▶ Task instructions:
1: Answer these questions about the interview with Chor Boogie:
(a) Where did Chor Boogie travel for his first Iboga experience?
(b) According to him, which people introduced Iboga to the Bwiti?
(c) Which pioneer of aerosol art from the 70s does he name?
2: Carry on the interview with Chor Boogie about Iboga and aerosol art, picking up right after its last sentence.

▶ Text passage:
*** Block opens ***

Chor Boogie is a widely awarded aerosol artist whose work has appeared everywhere from the 2008 Olympics in Beijing to the Great Wall of Oakland, the Torrance Art Museum in Los Angeles to the Smithsonian in Washington DC. But many don’t know he is also an initiate of an African spiritual tradition that utilizes the powerful visionary entheogen Iboga in their core practices. We talk with him about everything from his own personal healing to how cultural appropriation is affecting both street culture and plant medicines.
How did you get interested in Iboga? What was it that propelled you to try it? And why do you later go to Africa and do a full initiation in the Bwiti tradition?
So the first time I traveled down to Costa Rica to do Iboga, and it was a profound experience. I came out of the journey saying “I Love My Life!” That’s how deep it was. But as life-changing as that experience was, it was still just a sliver of what I experienced 6 months later when I went to Africa to really immerse myself in the culture of Iboga, the Bwiti tradition.
What did Iboga reveal to you about hip hop and street art culture?
In my visions with Iboga I saw how many different traditions, not just Hip Hop, have their roots in African culture. And whats even deeper is that Iboga itself did not start with the Bwiti; it was introduced to them by the Babongo people—you may know them as the pygmies.
They have been cultivating and guarding its secrets for longer than anybody knows. But what I saw is that the hip hop culture I grew up in and had been expressing was based in this African tradition, so in a way I had already been practicing Bwiti before I even went to Africa and got initiated. Both cultures have also been resilient to colonialism, but are now facing the latest manifestation of the colonized minds known as cultural appropriation.
You have been actively addressing cultural appropriation in aerosol art culture lately. What are the parallels with iboga and other plant medicines?
In aerosol art we have outsiders of the culture coming in and creating their own systems of documentation that put them at the center of it. People who don’t know or acknowledge the roots and pioneers of the culture itself, like Phase 2 and other artists from the 70s who laid the groundwork for the entire art-form, yet mostly never got the respect and recognition they deserve. Now that street art has become a big thing, a world wide thing, these outsiders are taking the credit for themselves. I call this the perspective of the colonized mind.
For many of these people, this kind of colonization seems natural. And that’s because it has been going on for generations and is normalized. And I hate to say it, but it’s more common among certain races and cultures, and it seems to be taken to an extreme in what I call the “West-world”.

*** Block closes ***

Stored records
*** Block opens ***

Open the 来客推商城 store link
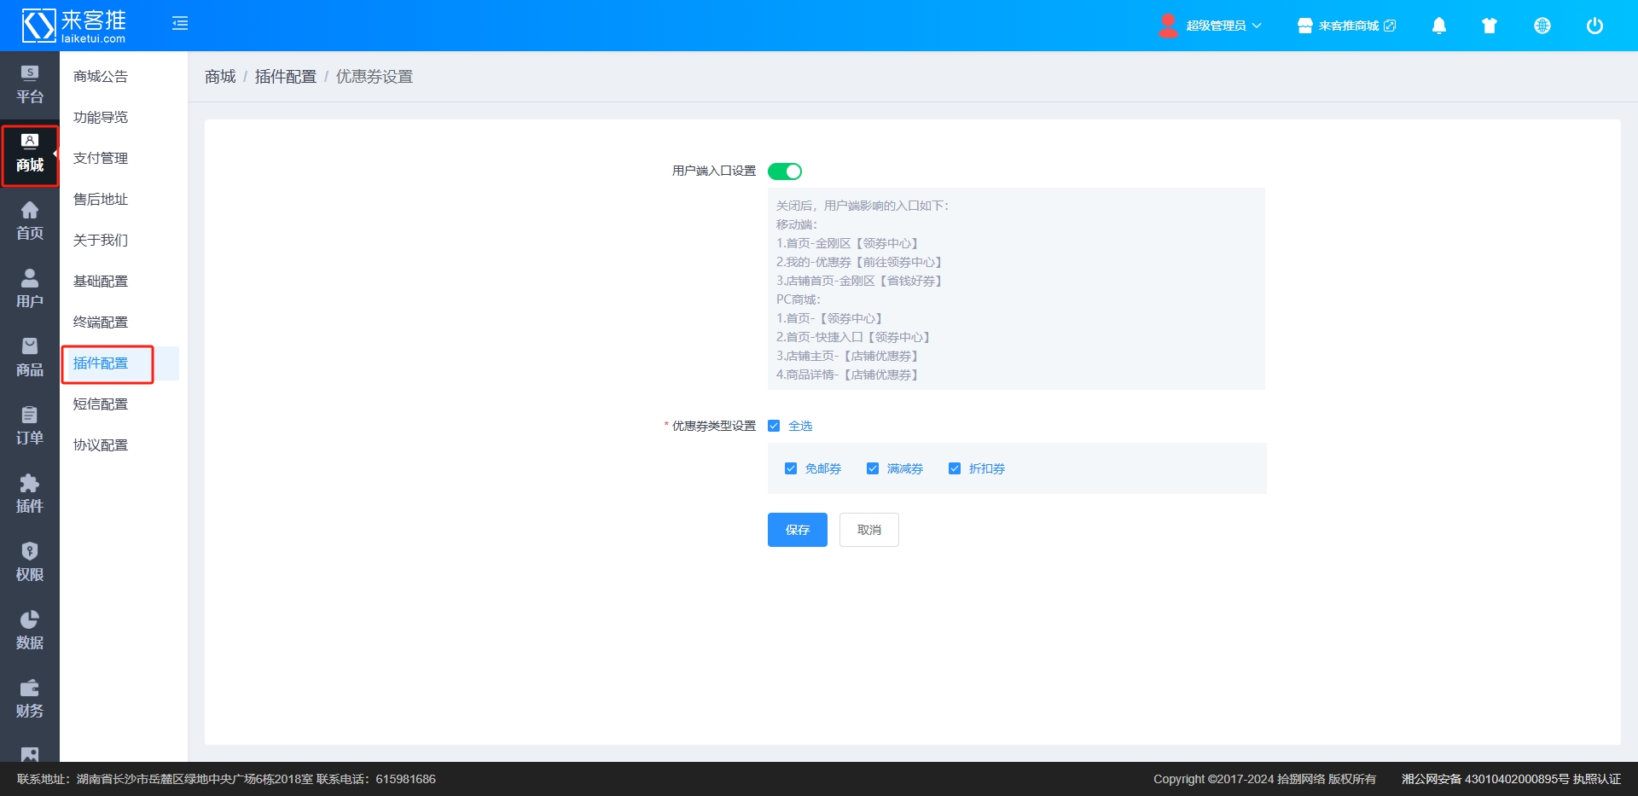1638x796 pixels. point(1347,26)
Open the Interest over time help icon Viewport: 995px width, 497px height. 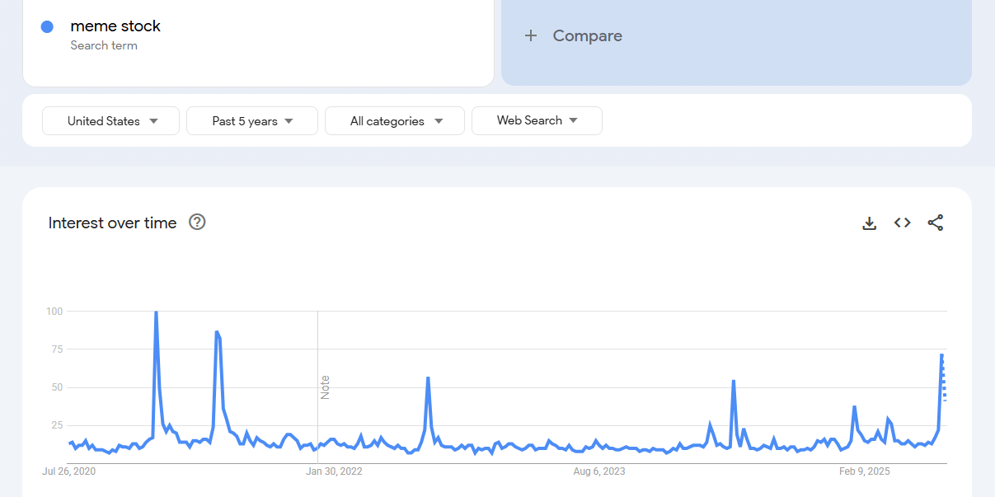click(197, 222)
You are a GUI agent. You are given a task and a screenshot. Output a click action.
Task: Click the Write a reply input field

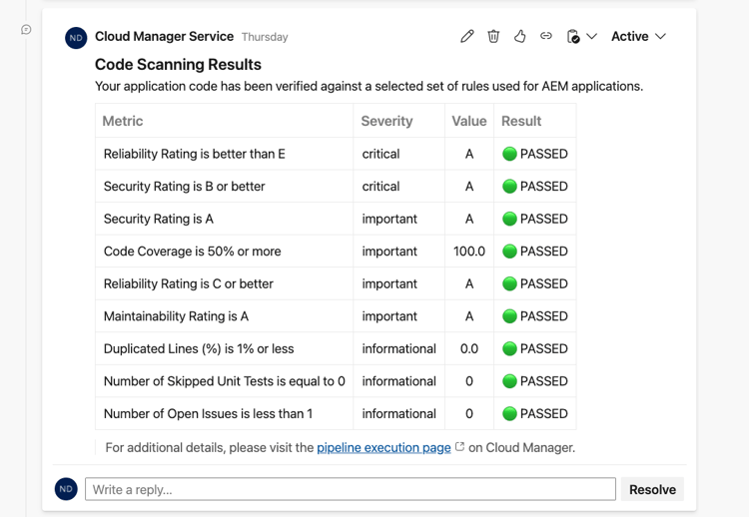click(x=350, y=489)
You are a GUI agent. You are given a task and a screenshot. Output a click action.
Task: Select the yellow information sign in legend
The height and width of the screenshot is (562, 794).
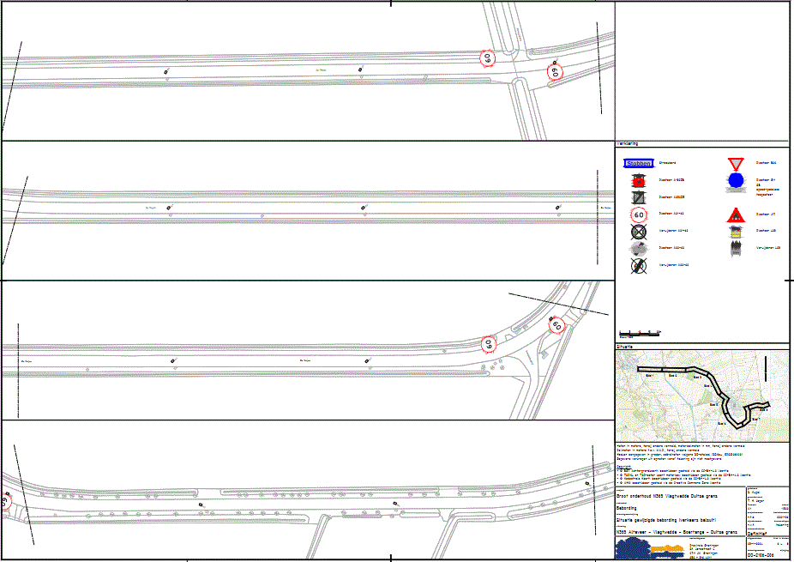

*** Block closes ***

▶ Answers:
1:
(a) Costa Rica
(b) The Babongo people
(c) Phase 2

2:
We see the same thing now happening with plant medicines, including Iboga. You have outsiders who want to market these traditions but without bringing the traditions themselves to the table. The first doctors, the first scientists are the ones in the bush, the ones in the jungle, the ones that discovered the medicine and created the traditional ways. You even have colonized minds now that want to isolate the alkaloids from the plants just to control the medicine itself. Control the visionary experience. Colonization is about control, by outsiders, so that they control, own, take credit for what is not theirs.
How does Iboga (and other plant medicines) help us to de-colonize our minds and reverse this process?
You know it’s really a personal thing that is going to be different for each person. Plant medicines in my opinion are the closest thing you are going to get to a “savior”. But you can’t expect them to do the work for you, you have to listen to them. What it comes down to is whether you are willing to listen to the plant medicine, or whether you are going to try to control it, which is what is happening with these colonized minds.
While I know many people that have been helped by plant medicines, like myself for example, there are still lots of people out there who do lots of plant medicines and still keep perpetuating the same colonized mind. So like I said, it really depends on the person.
What’s in the near future for Chor Boogie?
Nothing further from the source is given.